> DATASET EXCERPTS:
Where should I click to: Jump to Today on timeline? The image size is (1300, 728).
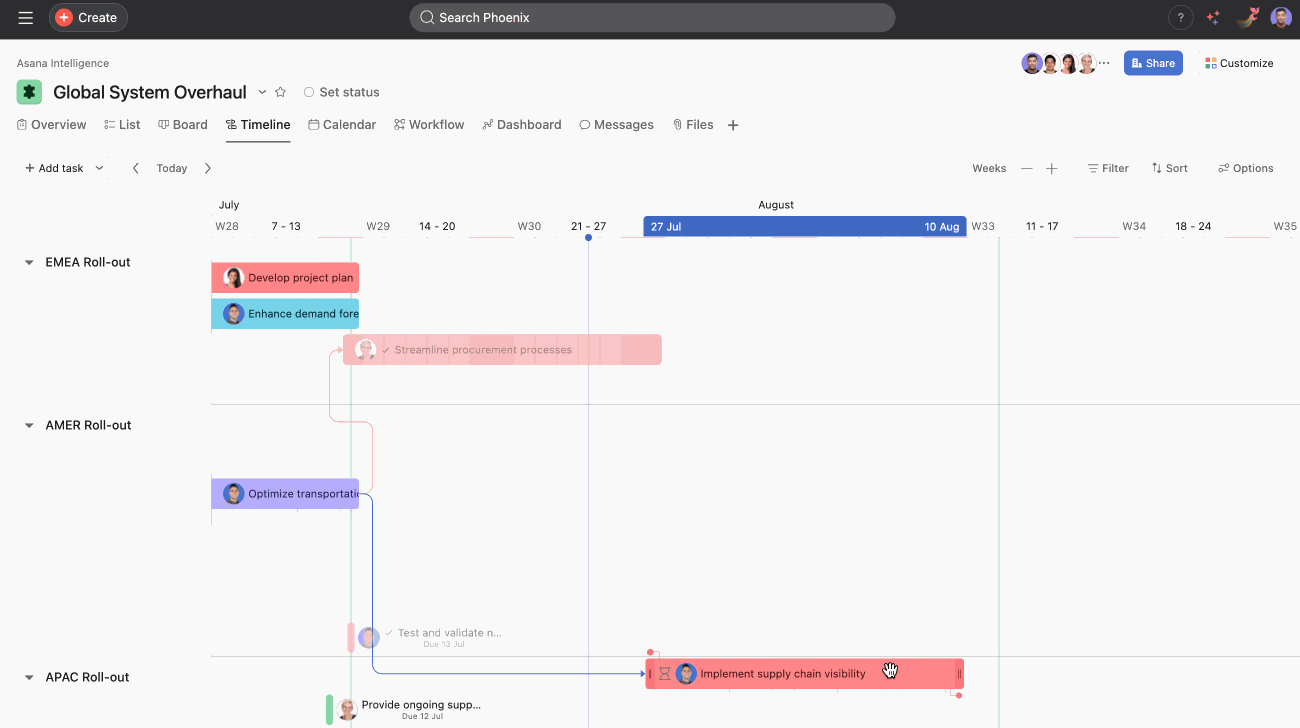[172, 169]
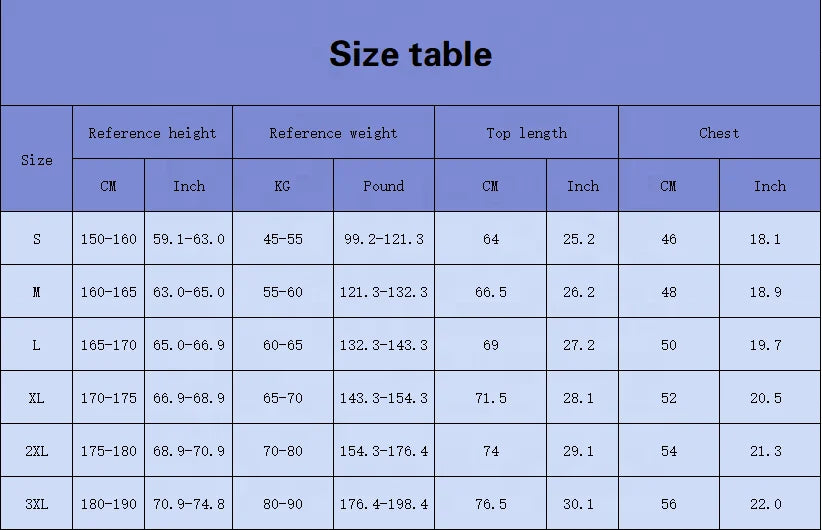Select the "Reference weight" column header
The width and height of the screenshot is (822, 530).
click(x=333, y=133)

> WHAT YOU SHOULD DO: Your answer must be an exact copy of every entry, with no pictures in it.

> EXPECTED ANSWER:
Where should I click to: Jump to Today on timeline? The image size is (1300, 728).
[172, 169]
Select the "Reference weight" column header
The width and height of the screenshot is (822, 530).
click(x=333, y=133)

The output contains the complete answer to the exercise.